The note from Dale did have some charm. He got the literary allusion of my online username [in case you did not, see third paragraph]. And he did not use a single exclamation point or “LOL.” That’s something, I suppose, if you’re content to live in a world of greatly diminished expectations. But he does look like Mr. Potato Head: the mustache, the ears, and the apparent lack of a torso. I know this is jumping ahead, but I don’t think I could have sex with a man without a torso. And I’d very much like to have sex again soon, as in: sometime before the next Chinese year of the dragon [you’ll have to look that one up yourself].
All this leads me to ask:
Q: Is using the online screen name “Bathsheba Everdene” a good idea?
A: Four and a half weeks for a single hit isn’t so long a time.
Right?
Q. Must I really post a photo with my profile?
A: Mr. Potato Head was my first hit in four and a half weeks.

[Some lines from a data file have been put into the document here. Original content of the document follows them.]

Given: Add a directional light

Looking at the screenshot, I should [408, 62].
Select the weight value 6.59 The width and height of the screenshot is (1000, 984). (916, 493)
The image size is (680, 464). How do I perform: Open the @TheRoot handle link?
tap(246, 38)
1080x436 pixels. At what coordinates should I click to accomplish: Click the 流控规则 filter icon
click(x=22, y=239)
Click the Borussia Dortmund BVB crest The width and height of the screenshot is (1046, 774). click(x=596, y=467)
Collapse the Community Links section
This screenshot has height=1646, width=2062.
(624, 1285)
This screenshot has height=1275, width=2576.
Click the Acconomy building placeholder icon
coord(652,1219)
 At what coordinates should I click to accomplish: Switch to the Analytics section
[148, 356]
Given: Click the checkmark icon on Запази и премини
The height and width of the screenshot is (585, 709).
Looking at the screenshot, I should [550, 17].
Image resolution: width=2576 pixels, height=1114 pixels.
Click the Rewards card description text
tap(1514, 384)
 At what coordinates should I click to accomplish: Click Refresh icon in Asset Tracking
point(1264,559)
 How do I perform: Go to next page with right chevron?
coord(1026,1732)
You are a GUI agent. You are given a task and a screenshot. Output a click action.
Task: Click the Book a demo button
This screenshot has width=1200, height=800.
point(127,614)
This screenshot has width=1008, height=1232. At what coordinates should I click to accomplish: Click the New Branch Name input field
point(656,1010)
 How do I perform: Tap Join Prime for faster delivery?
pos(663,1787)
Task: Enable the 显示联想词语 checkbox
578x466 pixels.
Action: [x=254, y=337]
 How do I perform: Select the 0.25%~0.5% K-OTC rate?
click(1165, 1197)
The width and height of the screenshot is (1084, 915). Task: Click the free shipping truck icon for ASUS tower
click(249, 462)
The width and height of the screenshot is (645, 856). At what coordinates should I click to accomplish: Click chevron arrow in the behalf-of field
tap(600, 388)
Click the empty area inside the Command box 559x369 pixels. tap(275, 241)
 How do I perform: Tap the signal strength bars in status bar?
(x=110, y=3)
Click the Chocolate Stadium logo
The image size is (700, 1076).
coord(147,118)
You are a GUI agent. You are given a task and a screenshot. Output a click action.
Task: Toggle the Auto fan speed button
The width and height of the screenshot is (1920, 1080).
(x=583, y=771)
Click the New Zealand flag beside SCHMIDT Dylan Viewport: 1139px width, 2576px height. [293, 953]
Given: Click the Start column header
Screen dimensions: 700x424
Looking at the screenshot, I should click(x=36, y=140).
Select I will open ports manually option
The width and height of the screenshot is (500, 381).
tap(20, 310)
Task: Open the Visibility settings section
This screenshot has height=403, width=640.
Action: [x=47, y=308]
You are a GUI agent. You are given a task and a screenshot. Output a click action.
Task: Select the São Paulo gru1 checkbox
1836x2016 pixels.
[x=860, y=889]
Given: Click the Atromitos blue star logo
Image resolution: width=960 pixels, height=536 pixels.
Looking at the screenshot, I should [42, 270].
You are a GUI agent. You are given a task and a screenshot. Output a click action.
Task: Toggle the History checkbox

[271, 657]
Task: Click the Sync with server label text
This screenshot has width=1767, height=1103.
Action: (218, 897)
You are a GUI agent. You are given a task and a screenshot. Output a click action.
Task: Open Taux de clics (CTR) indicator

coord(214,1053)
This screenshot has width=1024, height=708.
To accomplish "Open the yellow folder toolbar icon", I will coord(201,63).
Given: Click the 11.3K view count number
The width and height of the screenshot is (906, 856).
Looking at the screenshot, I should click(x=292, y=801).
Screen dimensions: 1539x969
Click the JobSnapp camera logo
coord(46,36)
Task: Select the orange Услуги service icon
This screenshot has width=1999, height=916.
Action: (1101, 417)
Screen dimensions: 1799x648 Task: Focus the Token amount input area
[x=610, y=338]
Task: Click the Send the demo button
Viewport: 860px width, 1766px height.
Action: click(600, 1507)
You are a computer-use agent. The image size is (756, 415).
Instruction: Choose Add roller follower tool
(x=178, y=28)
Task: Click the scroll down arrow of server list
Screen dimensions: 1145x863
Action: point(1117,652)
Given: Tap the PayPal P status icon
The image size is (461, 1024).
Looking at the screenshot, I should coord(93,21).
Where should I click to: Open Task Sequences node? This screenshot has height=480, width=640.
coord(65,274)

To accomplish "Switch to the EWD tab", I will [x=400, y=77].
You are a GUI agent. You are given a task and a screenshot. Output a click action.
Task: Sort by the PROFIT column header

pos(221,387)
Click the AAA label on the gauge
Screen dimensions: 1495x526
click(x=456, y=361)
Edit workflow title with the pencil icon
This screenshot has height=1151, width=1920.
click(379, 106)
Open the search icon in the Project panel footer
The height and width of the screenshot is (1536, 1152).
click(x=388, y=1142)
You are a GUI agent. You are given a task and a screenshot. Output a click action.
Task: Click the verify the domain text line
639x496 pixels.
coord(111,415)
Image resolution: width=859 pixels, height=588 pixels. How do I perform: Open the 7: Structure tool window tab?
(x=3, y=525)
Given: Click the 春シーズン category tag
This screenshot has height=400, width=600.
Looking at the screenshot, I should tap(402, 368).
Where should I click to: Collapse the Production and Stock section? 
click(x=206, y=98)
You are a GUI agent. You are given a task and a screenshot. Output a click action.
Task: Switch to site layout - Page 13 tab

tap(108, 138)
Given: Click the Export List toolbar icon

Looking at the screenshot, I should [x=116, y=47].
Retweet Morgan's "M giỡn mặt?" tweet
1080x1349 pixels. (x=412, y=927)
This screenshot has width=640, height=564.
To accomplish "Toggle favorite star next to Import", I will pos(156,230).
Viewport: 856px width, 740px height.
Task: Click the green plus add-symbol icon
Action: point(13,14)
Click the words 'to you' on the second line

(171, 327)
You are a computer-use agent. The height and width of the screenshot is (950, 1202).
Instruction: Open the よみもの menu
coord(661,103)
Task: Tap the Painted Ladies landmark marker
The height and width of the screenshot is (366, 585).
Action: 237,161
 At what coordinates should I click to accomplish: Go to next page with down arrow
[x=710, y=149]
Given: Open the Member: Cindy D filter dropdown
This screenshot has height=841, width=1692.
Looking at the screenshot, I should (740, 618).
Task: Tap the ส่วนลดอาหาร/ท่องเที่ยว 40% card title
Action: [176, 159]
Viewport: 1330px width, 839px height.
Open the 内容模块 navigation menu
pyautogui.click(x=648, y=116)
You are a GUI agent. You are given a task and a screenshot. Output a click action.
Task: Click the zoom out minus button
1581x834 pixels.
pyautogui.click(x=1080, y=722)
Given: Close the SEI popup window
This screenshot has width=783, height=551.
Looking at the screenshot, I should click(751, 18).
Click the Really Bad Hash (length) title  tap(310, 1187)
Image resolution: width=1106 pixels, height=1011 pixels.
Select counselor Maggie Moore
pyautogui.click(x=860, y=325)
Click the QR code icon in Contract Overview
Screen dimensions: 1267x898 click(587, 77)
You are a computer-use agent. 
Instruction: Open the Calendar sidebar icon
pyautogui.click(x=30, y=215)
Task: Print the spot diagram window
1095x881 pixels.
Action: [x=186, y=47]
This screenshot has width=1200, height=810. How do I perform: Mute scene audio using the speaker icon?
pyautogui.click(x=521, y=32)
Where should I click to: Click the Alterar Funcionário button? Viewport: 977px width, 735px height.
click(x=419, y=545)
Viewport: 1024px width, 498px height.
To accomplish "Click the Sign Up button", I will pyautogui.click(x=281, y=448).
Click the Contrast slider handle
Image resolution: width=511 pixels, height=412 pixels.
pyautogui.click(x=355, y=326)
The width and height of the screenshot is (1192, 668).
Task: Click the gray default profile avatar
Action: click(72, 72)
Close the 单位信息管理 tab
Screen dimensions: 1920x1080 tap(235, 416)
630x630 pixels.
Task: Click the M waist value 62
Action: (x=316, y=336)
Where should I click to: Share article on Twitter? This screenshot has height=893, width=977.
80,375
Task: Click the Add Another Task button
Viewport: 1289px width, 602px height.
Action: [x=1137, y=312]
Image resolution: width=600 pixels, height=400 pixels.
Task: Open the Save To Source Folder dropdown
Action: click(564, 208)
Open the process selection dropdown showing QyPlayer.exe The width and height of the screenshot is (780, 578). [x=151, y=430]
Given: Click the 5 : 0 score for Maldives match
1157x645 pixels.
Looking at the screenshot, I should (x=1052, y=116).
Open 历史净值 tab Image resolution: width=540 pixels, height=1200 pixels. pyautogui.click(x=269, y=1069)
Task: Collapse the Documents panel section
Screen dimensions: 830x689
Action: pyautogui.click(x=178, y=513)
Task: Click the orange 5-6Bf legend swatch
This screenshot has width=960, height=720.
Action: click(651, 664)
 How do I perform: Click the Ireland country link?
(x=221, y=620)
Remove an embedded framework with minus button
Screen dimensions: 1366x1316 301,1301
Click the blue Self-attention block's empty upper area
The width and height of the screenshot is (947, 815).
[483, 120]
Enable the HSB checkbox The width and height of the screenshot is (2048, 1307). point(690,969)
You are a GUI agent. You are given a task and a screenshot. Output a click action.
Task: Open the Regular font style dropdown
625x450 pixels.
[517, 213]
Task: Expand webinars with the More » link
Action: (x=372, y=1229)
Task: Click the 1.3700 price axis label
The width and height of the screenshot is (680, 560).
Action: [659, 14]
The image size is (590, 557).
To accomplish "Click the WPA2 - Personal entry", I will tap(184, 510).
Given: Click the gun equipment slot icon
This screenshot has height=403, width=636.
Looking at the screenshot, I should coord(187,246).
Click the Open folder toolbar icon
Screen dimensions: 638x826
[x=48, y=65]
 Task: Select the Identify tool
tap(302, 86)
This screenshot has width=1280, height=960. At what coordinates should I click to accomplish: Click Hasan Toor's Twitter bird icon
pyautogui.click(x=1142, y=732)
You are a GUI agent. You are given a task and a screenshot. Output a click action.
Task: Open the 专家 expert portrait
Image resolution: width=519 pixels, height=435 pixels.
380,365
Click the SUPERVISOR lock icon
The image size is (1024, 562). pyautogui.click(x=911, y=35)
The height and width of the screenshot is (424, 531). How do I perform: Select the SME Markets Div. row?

Q: Okay, but must it really be a recent picture of me?
A: Let’s consult a few experts: 1. Jane Austen: “A woman of seven and twenty can never hope to inspire affection again.” –Sense and Sensibility; 2. Online Dating for Dummies: Their first, in a series of “Some major do’s,” is: “Avoid even a hint of deception. . . . We online daters are a highly suspicious lot”; 3. Oscar Wilde: “The truth is rarely pure and never simple.”–The Importance of Being Earnest.
To review and weigh the options:
Austen died when she was forty-one. A virgin. Next.
Dummies uses a “don’t” as their first “major do.” Next.
I’m open to readers’ advice. For the moment, however, I’m putting my money on Wilde.